Filmfacts: «Live by Night»
- Kinostart:02. Februar 2017
- Genre: Thriller/Drama/Crime
- FSK: 16
- Laufzeit: 129 Min.
- Kamera: Robert Richardson
- Musik: Harry Gregson-Williams
- Buch und Regie: Ben Affleck
- Darsteller: Ben Affleck, Elle Fanning, Brendan Gleeson, Sienna Miller, Zoe Saldana, Chris Cooper, Matthew Maher
- OT: Live by Night (USA 2016)
Als Schauspieler hat Ben Affleck die ganze Bandbreite journalistischer Medienberichterstattung miterleben müssen. Für «Gone Girl» gefeiert, als Batman belächelt und für «Gigli» gescholten, ist Affleck in der Rolle des Akteurs eine echte Wundertüte, oder, ein wenig pessimistischer ausgedrückt, ein kaum einschätzbarer Risikofaktor. Als Regisseur wiederum sieht das schon ein wenig anders aus. Der Entführungsfilm «Gone Baby Gone», das harte Crime-Drama «The Town» sowie der vielfach preisgekrönte Tatsachenthriller «Argo» bilden die bisher absolut sehenswerte Regie-Vita des 44-jährigen Kaliforniers. Für seine neueste Arbeit hält Affleck an seinem offenkundigen Lieblingsgenre, dem Thriller, fest. Doch trotz eines berauschenden Produktionsdesigns und mehr als soliden Darstellerleistungen stellt «Live by Night» seine bislang schwächste Regiearbeit dar.

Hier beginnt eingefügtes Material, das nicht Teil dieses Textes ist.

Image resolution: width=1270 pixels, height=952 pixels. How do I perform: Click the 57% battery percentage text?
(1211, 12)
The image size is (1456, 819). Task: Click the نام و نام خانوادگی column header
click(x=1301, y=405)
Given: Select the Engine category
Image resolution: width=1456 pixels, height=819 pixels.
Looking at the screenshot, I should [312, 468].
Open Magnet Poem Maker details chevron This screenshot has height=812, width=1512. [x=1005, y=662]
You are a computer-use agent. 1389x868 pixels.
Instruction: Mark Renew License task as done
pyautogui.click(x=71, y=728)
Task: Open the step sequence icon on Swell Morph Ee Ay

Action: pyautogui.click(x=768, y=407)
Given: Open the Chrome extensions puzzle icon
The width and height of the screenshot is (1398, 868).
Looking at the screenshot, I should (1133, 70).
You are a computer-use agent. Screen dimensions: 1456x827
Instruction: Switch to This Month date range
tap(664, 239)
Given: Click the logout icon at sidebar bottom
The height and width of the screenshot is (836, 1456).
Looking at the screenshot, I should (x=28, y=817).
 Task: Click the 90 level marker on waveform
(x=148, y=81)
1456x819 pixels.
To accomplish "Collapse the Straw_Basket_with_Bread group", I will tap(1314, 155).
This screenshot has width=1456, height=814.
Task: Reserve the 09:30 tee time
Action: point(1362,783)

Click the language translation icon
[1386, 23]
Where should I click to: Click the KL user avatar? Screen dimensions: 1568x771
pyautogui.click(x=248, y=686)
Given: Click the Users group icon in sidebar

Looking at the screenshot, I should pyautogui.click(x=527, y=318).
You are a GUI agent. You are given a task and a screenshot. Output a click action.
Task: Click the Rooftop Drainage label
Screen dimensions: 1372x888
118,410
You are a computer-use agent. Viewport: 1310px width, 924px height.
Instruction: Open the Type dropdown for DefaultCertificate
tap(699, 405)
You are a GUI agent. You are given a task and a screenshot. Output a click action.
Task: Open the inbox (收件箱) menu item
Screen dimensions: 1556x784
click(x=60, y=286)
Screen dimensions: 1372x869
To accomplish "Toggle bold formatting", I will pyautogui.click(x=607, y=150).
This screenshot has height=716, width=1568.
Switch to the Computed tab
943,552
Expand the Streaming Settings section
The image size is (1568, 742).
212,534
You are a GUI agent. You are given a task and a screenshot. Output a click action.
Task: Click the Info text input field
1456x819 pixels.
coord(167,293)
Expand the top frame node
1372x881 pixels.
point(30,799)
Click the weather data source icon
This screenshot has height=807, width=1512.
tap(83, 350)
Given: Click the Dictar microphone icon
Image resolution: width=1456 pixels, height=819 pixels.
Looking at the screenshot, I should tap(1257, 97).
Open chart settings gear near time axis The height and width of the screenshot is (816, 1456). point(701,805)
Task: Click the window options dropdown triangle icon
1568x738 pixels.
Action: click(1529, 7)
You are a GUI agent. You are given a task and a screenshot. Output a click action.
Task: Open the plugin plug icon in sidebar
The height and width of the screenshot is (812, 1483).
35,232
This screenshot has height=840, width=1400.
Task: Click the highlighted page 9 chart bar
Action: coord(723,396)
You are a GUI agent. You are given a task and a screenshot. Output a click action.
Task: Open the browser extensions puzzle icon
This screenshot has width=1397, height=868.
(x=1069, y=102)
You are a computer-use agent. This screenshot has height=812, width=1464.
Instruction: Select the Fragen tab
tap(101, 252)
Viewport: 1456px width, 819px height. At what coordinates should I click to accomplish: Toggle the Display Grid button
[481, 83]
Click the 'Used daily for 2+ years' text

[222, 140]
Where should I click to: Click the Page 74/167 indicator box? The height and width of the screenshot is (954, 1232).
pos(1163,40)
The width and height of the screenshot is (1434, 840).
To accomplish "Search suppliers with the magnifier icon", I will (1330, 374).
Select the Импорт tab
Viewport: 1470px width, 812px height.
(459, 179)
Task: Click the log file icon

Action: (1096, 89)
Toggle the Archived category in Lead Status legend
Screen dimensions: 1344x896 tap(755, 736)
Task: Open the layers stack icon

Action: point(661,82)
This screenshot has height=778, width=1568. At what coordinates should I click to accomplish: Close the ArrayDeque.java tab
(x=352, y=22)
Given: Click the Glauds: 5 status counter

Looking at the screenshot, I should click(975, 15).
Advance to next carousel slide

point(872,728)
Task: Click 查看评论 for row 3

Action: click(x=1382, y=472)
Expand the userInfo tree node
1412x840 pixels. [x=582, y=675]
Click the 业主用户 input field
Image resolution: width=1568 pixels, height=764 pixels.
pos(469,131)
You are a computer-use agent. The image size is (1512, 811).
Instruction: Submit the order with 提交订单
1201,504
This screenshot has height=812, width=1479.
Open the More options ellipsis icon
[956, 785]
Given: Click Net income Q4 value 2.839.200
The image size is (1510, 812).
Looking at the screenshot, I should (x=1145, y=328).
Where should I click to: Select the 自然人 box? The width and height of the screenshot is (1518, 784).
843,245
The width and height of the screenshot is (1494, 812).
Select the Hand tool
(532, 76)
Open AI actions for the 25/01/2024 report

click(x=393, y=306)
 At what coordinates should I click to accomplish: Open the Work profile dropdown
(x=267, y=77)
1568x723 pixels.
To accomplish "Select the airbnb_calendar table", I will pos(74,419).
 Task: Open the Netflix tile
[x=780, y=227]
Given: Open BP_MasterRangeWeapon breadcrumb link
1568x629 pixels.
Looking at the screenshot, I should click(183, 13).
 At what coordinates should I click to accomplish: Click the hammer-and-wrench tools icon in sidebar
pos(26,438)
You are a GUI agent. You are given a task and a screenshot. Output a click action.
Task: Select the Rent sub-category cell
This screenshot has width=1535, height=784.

Der auf dem gleichnamigen Roman von Dennis Lehane («Shutter Island», «Gone Baby Gone») basierende Kriminalfilm versucht innerhalb von gerade einmal 128 Minuten derart viele Themen aufzugreifen, dass die eigentlich im Mittelpunkt stehende Charakterstudie immer wieder in den Hintergrund gerät. So bleibt «Live by Night» wesentlich oberflächlicher, als der schöne Schein es zu verschleiern vermag.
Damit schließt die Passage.